**TASK BRIEF:**
Could you filter the records below and keep only the lines with the word "computer"?

**Stored items:**
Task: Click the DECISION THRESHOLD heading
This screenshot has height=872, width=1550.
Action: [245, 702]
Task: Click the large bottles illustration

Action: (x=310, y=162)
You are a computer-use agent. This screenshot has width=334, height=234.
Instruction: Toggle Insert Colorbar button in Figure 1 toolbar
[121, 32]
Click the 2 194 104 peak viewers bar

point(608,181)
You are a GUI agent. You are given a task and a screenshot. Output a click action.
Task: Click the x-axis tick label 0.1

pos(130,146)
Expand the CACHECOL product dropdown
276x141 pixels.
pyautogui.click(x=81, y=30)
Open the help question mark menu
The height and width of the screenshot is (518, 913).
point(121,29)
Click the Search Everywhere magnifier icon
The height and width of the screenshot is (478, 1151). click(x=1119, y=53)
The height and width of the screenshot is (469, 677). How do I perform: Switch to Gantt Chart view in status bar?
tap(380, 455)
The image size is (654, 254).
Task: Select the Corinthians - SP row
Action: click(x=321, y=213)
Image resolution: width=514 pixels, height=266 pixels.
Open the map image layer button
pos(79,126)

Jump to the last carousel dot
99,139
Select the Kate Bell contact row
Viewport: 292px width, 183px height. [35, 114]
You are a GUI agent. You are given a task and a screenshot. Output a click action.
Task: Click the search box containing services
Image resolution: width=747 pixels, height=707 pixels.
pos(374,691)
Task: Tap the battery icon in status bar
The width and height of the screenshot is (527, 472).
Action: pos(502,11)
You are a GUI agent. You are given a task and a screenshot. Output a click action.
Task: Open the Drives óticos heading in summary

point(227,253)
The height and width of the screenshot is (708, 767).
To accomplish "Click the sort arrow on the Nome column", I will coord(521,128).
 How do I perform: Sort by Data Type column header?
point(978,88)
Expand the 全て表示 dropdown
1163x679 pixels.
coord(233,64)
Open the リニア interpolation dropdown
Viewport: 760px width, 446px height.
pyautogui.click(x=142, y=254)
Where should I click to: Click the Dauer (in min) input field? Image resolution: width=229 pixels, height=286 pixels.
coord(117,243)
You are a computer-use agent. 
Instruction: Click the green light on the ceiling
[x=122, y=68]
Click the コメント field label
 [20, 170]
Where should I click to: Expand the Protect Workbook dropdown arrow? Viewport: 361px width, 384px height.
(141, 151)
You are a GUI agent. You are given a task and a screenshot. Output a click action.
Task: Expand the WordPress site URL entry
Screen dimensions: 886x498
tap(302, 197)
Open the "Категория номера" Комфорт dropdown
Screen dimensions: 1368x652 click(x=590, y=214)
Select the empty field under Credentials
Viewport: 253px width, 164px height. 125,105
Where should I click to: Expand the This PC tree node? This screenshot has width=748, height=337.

**FINISHED EXERCISE:**
You are a computer-use agent. This screenshot has width=334, height=234.
You are a computer-use agent. 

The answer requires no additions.